Records shown:
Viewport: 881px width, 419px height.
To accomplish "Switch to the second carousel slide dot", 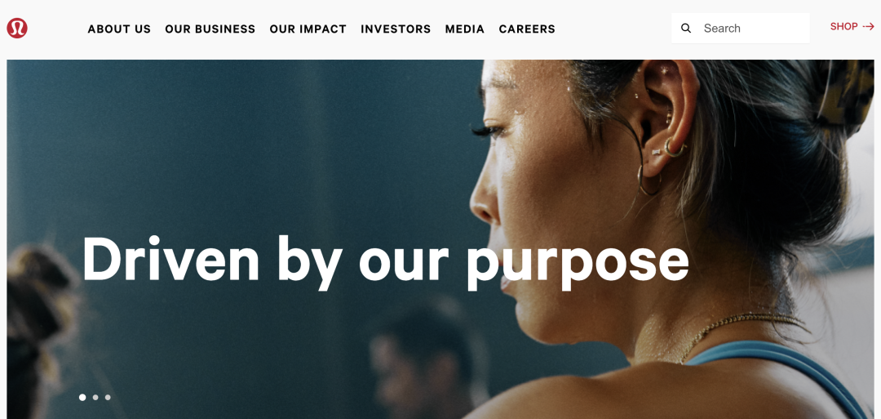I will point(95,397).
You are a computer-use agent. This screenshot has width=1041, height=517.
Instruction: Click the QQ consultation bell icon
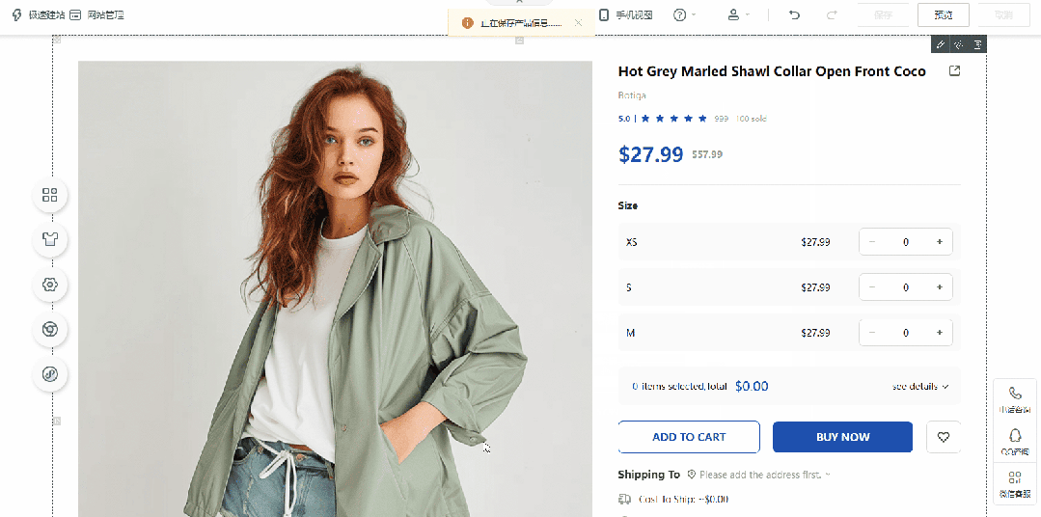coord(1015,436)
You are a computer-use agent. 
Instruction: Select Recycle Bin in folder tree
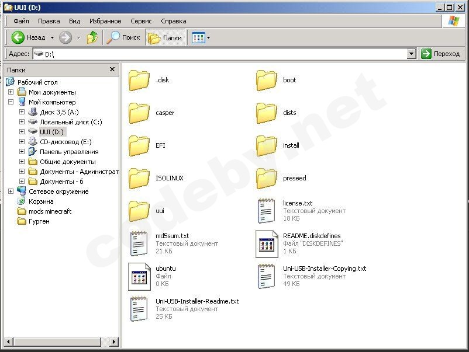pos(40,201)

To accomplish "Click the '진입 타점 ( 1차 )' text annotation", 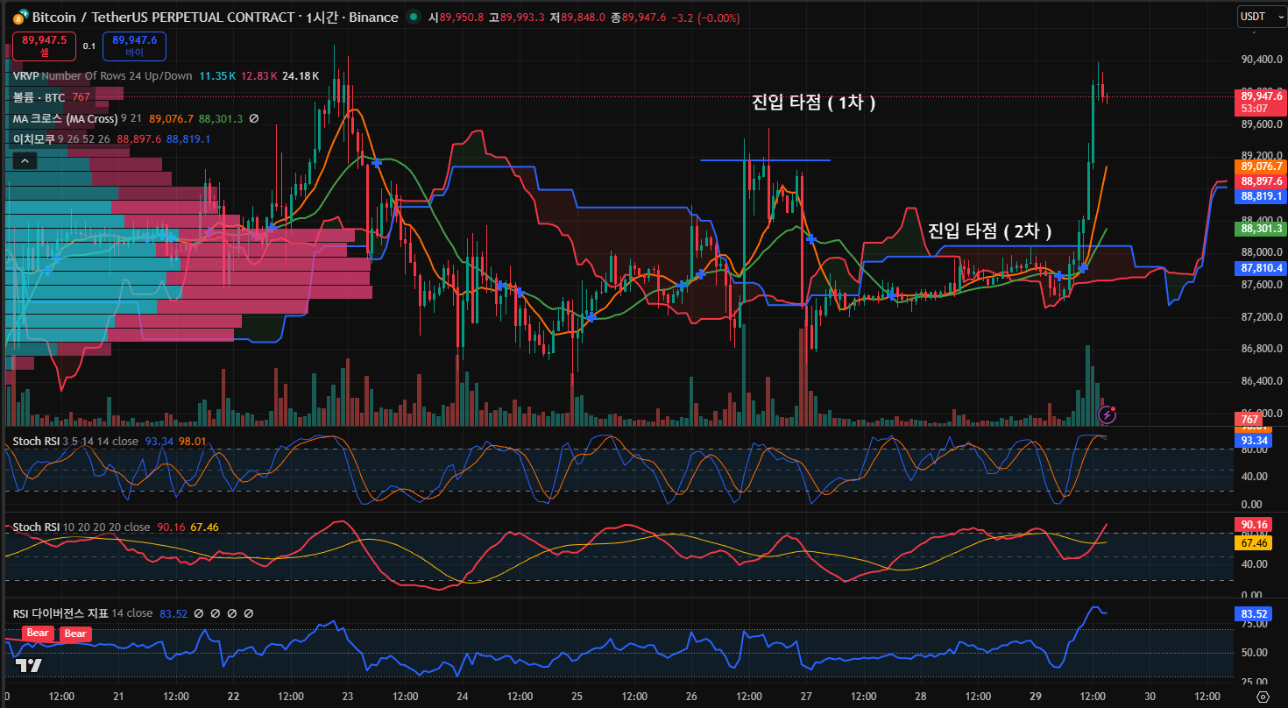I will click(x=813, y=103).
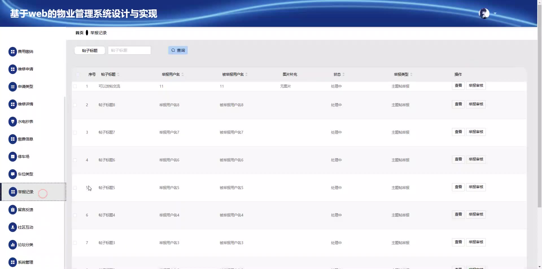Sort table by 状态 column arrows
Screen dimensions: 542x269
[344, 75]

* * *

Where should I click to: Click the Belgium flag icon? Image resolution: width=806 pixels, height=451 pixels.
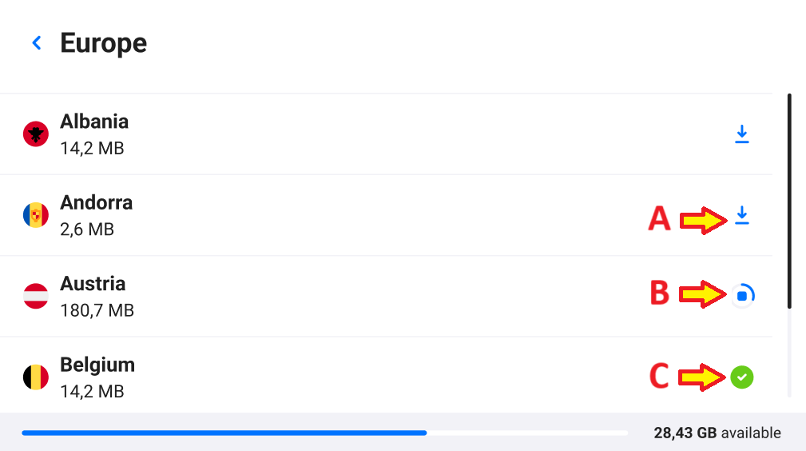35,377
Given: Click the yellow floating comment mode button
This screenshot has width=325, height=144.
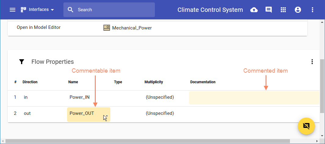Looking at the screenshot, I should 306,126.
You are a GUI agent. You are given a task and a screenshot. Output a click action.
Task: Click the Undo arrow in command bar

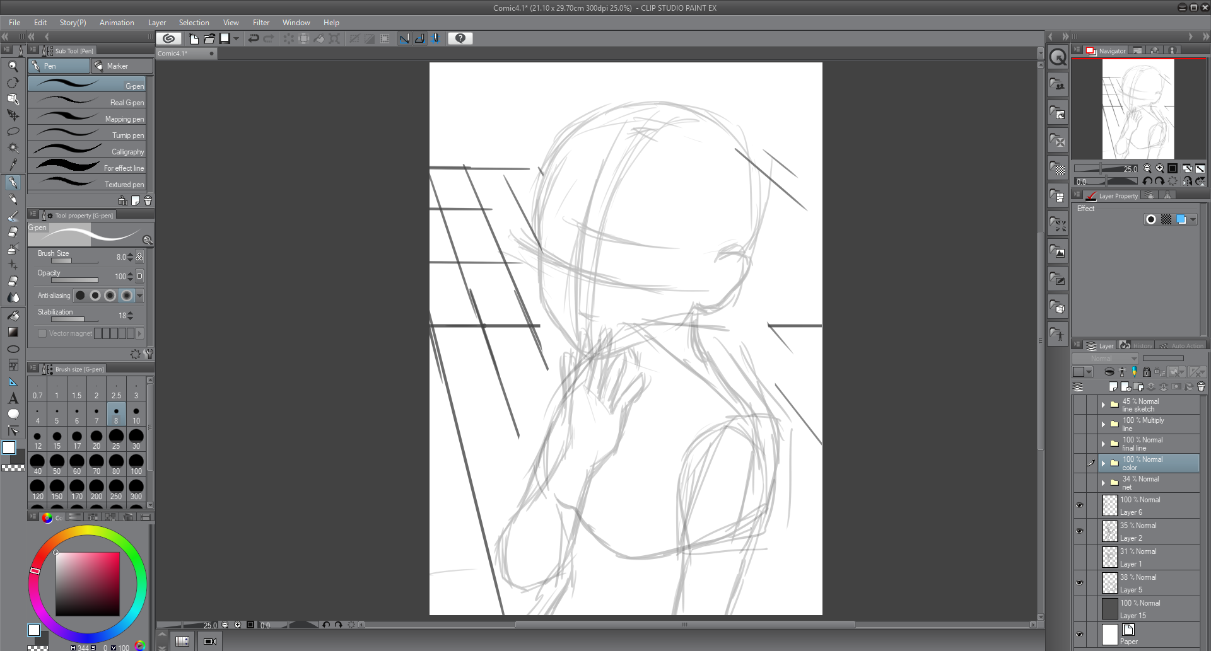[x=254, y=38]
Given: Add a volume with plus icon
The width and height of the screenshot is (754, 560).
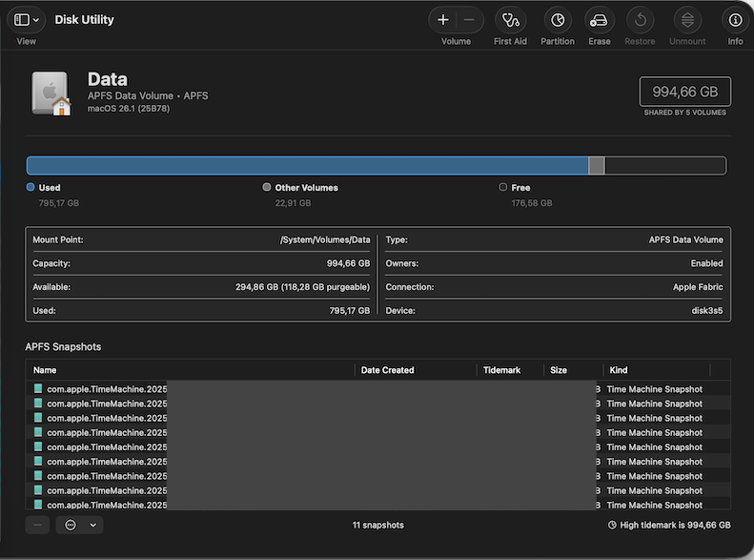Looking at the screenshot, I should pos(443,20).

--

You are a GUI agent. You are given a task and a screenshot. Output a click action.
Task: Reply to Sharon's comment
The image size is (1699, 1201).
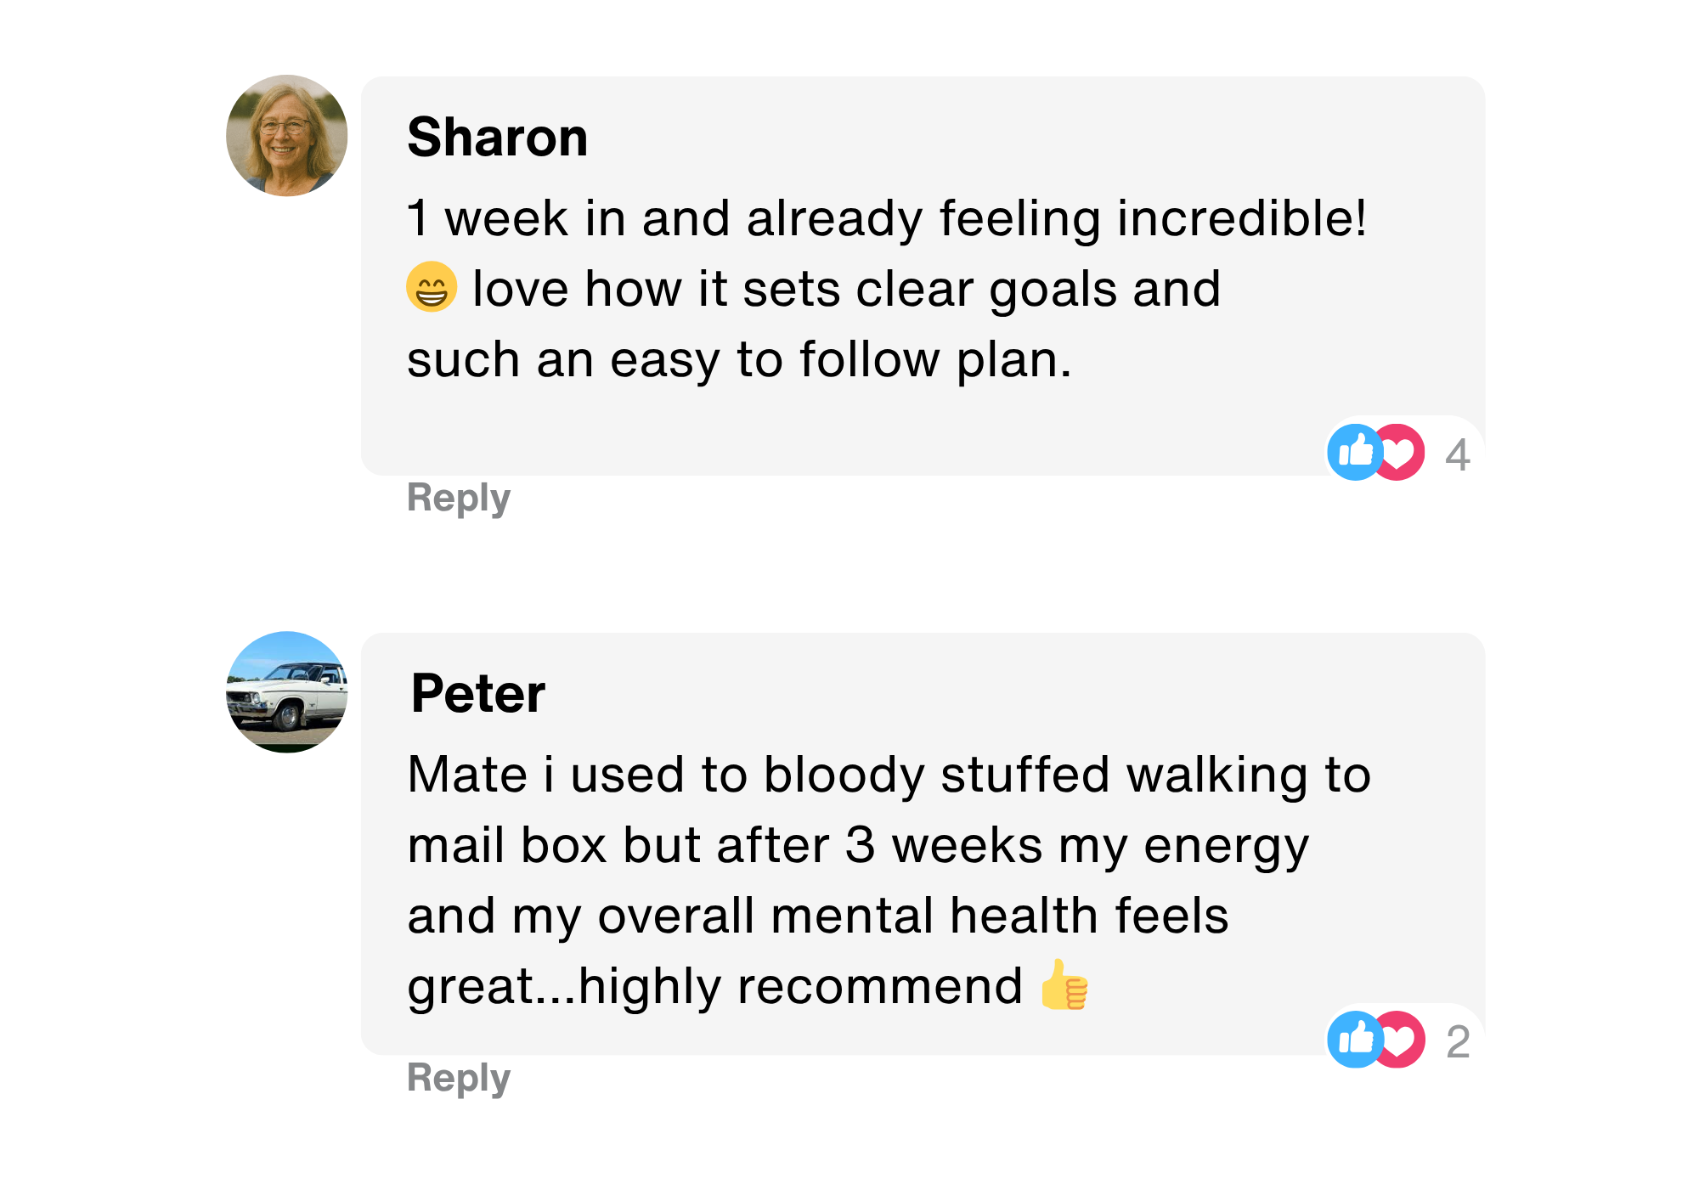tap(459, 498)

Activity:
For the word "agent", go through the records and show each line that carries it.

Reply:
You are a computer-use agent. This screenshot has width=1041, height=517.
You are a computer-use agent. 
You are a GUI agent. You are given a task and a screenshot. Output a click action.
You are a GUI agent. You are given a task and a screenshot. Output a click action.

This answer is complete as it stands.